Here’s what we’ve been up to.
- We went to the pumpkin patch with our donor’s family. The kids all played together and the adults had a great time catching up. We still feel so lucky at how our relationship with our donor turned out.
- We carved pumpkins and Avery was so into it. She loves crafty things, and helped us design and draw the pumpkin faces, she washed and dried the pumpkins with care, and just sat quietly watching while we did the cutting.
- We had our first overnight away from Avery. We got a hotel at a resort near my mom’s farm and my mom took care of Avery while my wife and I got away for our 10 year dating anniversary.
- My wife is away on her first business trip since Avery was born. It’s just two days and she put her foot down and demanded to be home for Halloween. Family first. She was so sad to be leaving us for just two days. Avery cried when she realized her Mo wasn’t here this morning (she left at 4am to catch her flight).
- I finished Avery’s Halloween costume. She requested to dress up as a cat. We are raising a tiny cat person. I’m proud.

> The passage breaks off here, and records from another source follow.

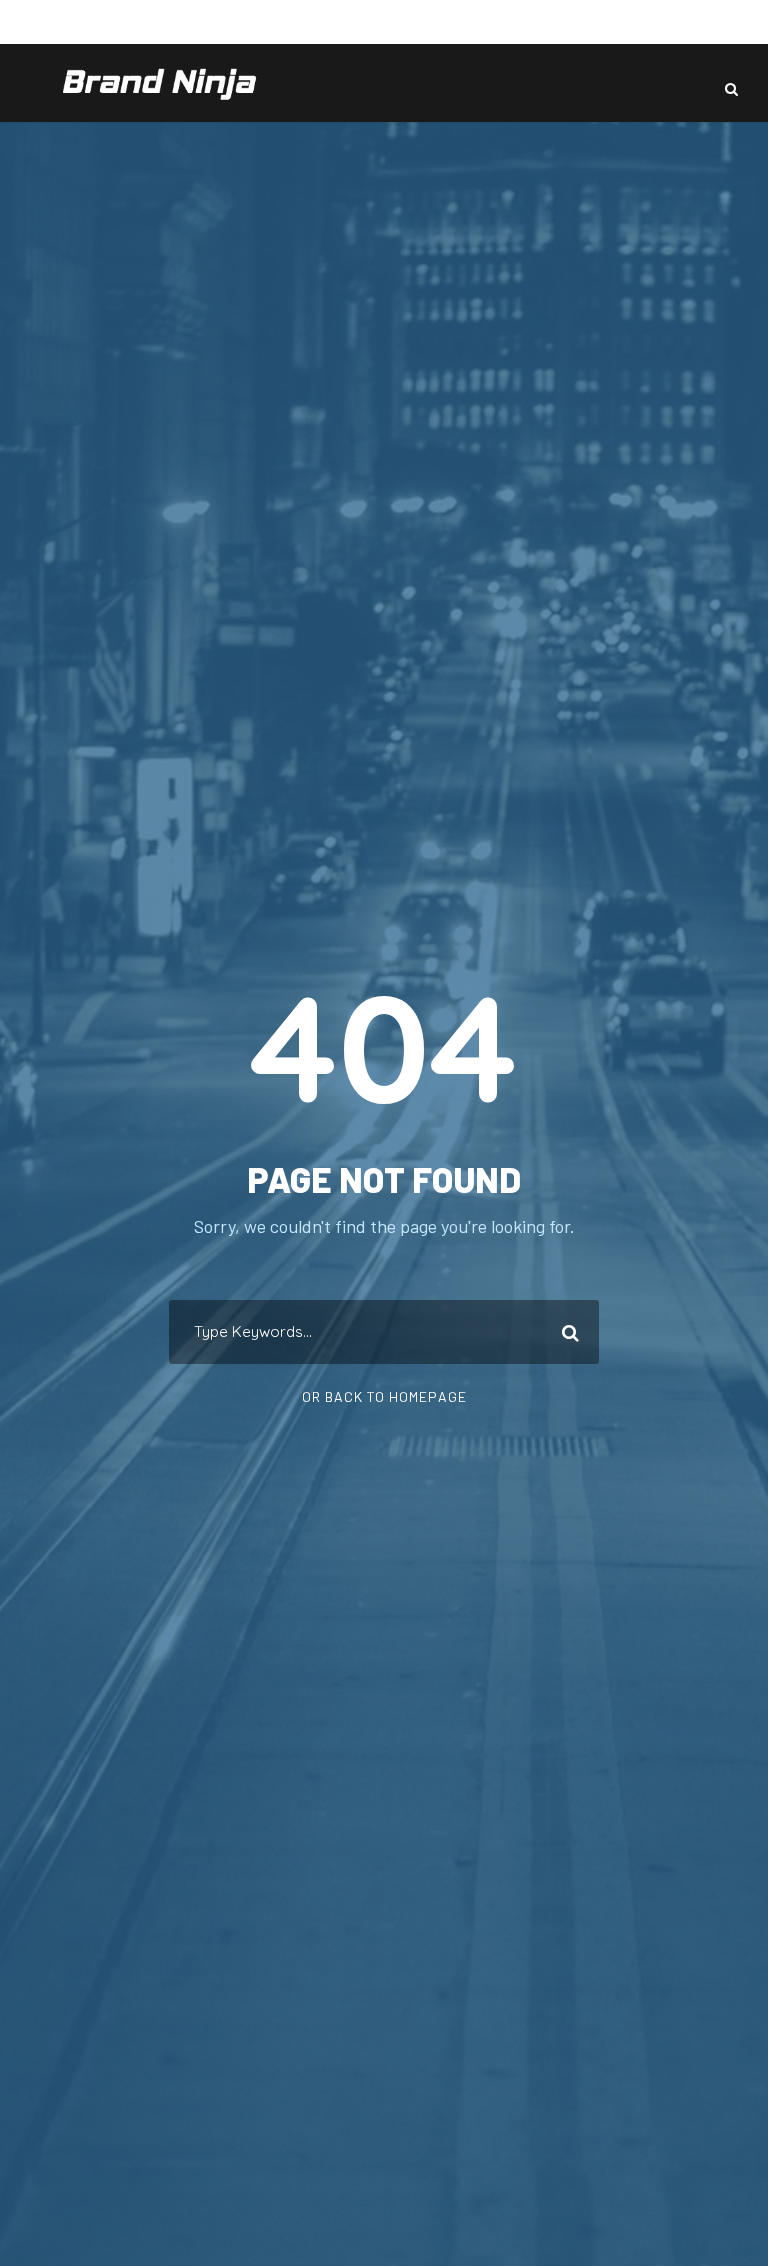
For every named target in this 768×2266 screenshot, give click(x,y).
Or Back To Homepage (384, 1396)
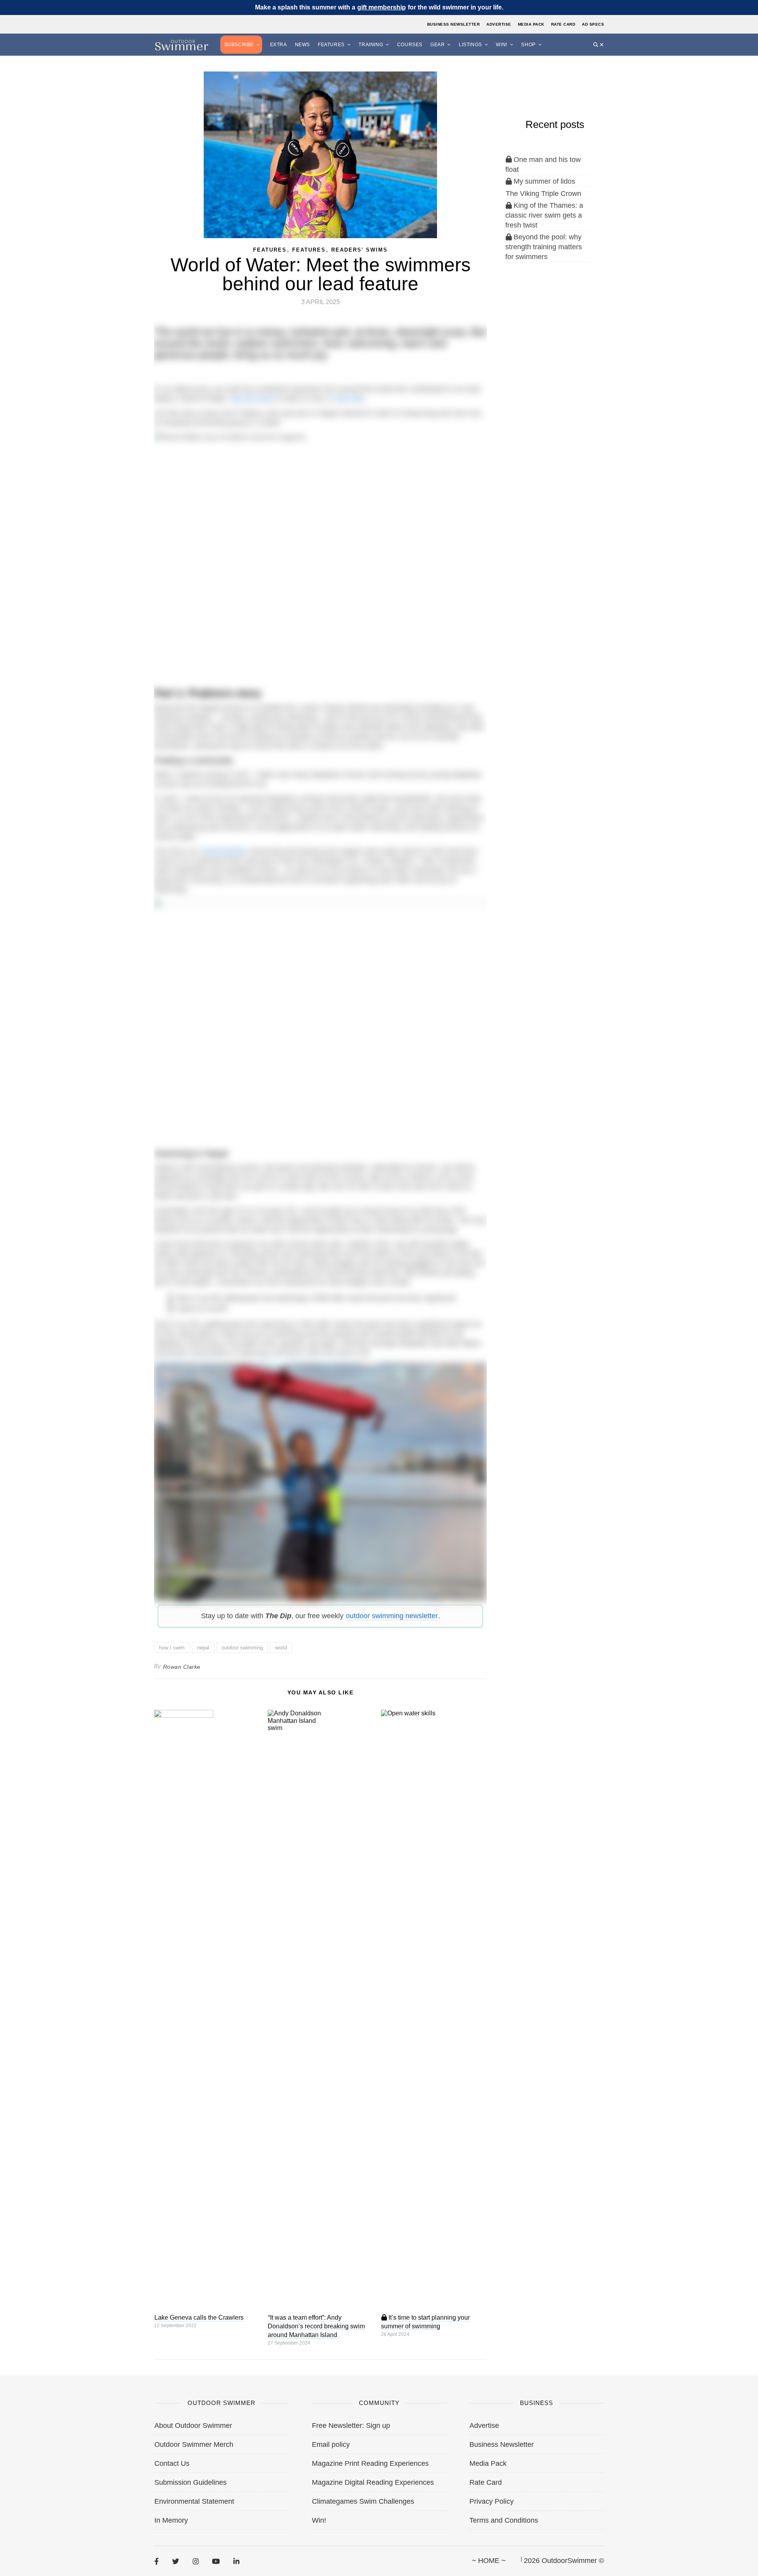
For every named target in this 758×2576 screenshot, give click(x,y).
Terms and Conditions (503, 2520)
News (302, 44)
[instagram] (195, 2561)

I was going into this baby #2 thing a little reluctantly. I still felt overwhelmed by my first year and a half as a mother and couldn’t imagine doing it all over again. I was totally content with my one, perfect child. But my wife wanted another baby, and I wanted to give that to her. I knew I would love another baby and wouldn’t regret it, but I also knew it would be HARD.
But then I weaned my toddler from breastfeeding and suddenly I find myself CRAVING a baby again. It’s amazing what hormone changes can do to your mindset.
We’re still pretty distant from starting the process. My wife is going to give me the signal when she’s ready for an IVF consultation. We have talked about which clinic to use, but haven’t chosen one yet. When we do finally get that consultation appointment, we would move ahead with the process (because IVF is government funded in Ontario (so thankful), there’s a wait list and we’d want to get on that list pronto). However, there’s also a chance the the consultation will scare my wife off of reciprocal IVF altogether, in which case we’d wait a while and do things the way we did to make Avery – at home. It’s still all very much up in the air as to when we start and what method we’ll use. We haven’t even spoken to our donor about it.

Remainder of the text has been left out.